McFarland outlined the book for Raab in a series of messages. 

“I tell how I went from hiding suitcases of cash under my bed at 13, to eloping from my private high school to join underground fighting gyms, to failing college, but getting a check from the man who Forbes described ‘America’s Most Reckless Billionaire’ just days later, to crashing a plane I shouldn’t have been flying, to becoming a confidant of celebrities, super-models, and politicians, to getting arrested by the FBI and confined to a 9’ by 12’ amidst violence and gang wars.”

Raab, who ultimately decided not to work on the project, concluded the book was another of McFarland’s scams.

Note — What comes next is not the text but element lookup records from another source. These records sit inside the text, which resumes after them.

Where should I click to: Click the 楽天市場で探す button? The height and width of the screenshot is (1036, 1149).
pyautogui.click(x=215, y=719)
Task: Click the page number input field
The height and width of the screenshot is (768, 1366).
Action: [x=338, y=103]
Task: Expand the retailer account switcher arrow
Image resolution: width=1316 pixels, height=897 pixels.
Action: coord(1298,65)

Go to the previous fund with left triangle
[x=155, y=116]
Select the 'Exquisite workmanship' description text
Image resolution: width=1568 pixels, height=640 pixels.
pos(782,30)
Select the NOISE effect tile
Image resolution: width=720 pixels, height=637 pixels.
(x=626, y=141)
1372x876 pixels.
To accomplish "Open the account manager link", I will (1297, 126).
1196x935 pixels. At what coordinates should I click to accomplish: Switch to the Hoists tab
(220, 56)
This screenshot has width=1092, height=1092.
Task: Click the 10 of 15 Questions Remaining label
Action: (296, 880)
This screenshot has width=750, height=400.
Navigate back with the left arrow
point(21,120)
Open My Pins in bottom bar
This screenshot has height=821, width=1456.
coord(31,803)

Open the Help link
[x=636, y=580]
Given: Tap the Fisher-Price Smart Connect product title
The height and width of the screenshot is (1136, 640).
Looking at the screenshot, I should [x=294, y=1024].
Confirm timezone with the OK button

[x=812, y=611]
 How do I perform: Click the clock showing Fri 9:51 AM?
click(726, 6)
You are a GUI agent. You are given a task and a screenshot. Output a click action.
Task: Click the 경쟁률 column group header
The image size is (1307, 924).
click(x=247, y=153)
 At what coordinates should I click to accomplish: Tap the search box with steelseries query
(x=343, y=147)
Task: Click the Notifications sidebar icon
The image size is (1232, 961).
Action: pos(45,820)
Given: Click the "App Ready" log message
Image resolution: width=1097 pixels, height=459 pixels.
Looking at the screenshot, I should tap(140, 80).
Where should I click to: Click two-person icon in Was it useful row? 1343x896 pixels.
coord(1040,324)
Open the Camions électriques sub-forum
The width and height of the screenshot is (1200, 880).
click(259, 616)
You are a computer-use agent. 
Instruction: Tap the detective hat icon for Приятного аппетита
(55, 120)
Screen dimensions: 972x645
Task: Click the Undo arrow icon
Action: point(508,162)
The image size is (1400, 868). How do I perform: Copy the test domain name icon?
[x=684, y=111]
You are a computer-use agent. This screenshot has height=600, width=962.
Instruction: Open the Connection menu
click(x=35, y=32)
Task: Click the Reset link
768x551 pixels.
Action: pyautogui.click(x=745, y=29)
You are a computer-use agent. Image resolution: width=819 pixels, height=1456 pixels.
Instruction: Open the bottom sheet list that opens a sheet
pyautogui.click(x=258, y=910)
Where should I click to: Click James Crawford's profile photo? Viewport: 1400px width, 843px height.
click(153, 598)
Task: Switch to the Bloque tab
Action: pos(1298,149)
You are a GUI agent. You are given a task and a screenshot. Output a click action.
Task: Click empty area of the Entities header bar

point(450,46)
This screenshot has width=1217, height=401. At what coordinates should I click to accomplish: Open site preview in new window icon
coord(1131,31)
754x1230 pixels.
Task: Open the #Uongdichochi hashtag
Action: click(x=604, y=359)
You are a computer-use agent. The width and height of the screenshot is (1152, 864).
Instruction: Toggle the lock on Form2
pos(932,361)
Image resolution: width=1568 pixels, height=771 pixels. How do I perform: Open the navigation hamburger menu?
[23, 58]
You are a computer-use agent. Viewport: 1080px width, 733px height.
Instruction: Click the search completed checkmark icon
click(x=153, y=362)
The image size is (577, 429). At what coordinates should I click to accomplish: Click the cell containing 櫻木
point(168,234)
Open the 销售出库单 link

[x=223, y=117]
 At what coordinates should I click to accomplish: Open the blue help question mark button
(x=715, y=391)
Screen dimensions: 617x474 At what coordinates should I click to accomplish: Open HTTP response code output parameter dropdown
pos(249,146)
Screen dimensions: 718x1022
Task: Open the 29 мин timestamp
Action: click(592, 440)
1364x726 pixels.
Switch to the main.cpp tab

“I thought the most interesting thing was the fact he had written 100 pages on a kindergarten scheme to sell crayons,” Raab said. “One of the things I seemed to be tasked with was telling Billy that can’t be in the book.

“I told him the public doesn’t need a book to know you’re a fucking idiot. This will have to be a ‘come to Jesus’ moment. You need to come to terms with what you did.”

The prison source who served alongside McFarland said the serial schemer had shared some details of the book with him. 

“He’s going to name names in the book. Some people are going to be surprised when the book comes out. Some people are going to be taken aback. I imagine it will be very controversial.”

Some of those names are Donald Trump Jr. and Tiffany Trump, Dave Chappelle, Kris Jenner, and Jay-Z, according to a pitch memo from McFarland and Rubinshtein to Raab. 

McFarland, who is scheduled for release in 2024, had high hopes for the book in messages from prison reviewed by The Daily Beast.

“Most of all, I hope my story entertains, teaches, warns, and inspires, while providing restitution to my former team and also to the incredible people of the Bahamas,” McFarland wrote.